Bradshaw art of the Kimberley

$2,200.00 AUD

Toowong : Takarakka Nowan Kas Publications, 2000. Oblong quarto, faux crocodile skin with pictorial inlay, illustrated endpapers, pp. [vi]; x; [4], 464, extensively illustrated; a fine copy housed in the publisher’s original mailing carton.

Since their ‘discovery’ by pastoralist Joseph Bradshaw in 1891, the Bradshaw rock paintings of the Kimberley, or Gwion Gwion, have been the subject of controversy. There are approximately 100,000 rock art sites spread over a 50,000 square kilometre area of the Kimberley; the age of the paintings, which depict distinctively attired human figures with elongated head-dresses, pubic skirts, armlets and tassels, often shown holding barbed spears in scenes of hunting and display, is now estimated to be up to 70,000 years. According to Walsh, an amateur anthropologist, this art was made by people of a non-Aboriginal culture – most likely Asiatic in origin – whose arrival in Australia predated Aboriginal occupation of the continent. He argues that these people had a ‘superior’ aesthetic to that of the Australian Aborigines, and that their culture disappeared sometime before the arrival of Aboriginal people.

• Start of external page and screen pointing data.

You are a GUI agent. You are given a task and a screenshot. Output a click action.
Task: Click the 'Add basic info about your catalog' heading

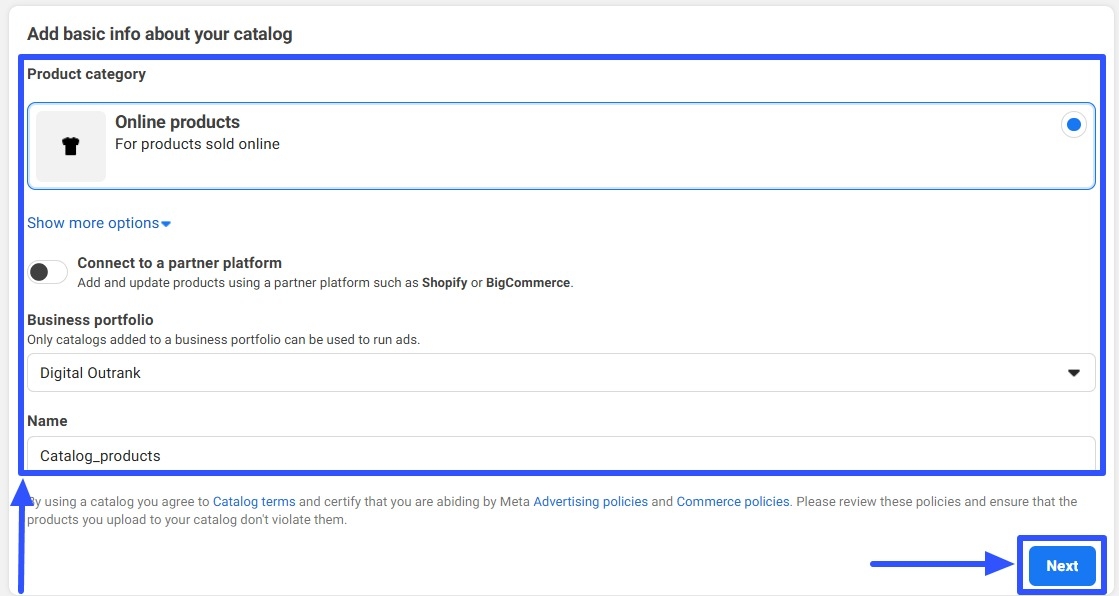tap(159, 34)
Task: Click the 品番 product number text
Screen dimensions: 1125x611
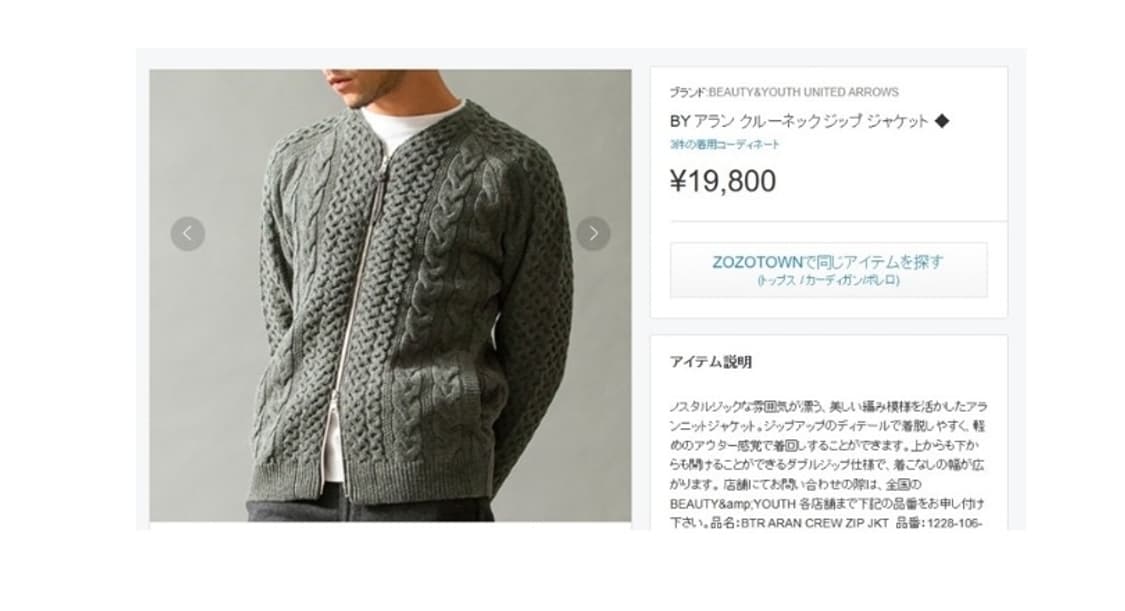Action: click(938, 523)
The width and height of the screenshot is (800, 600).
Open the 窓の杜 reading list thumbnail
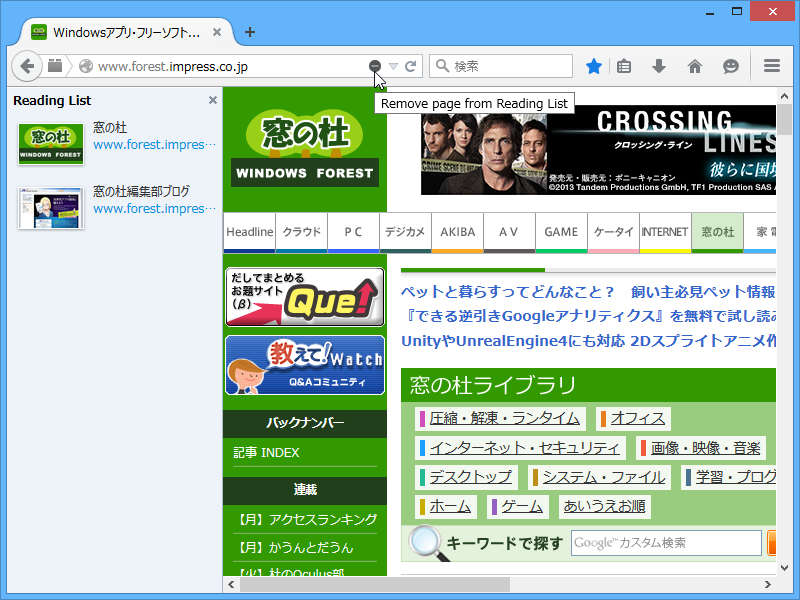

The theories of Walsh, who remained a figure of notoriety in the academic art world from 1994, when his first book on the Bradshaws was published, up until his death in 2007, have been challenged and refuted exhaustively, and are now generally discredited. However, Bradshaw art of the Kimberley – an eccentric, lavish production which was sponsored by private backers (including Dame Elisabeth Murdoch and Maria Myers, to whom the book is dedicated), and which has now become a great rarity – offers an immensely important visual record of this vast ‘gallery’ of some of the earliest known evidence of human artistic expression.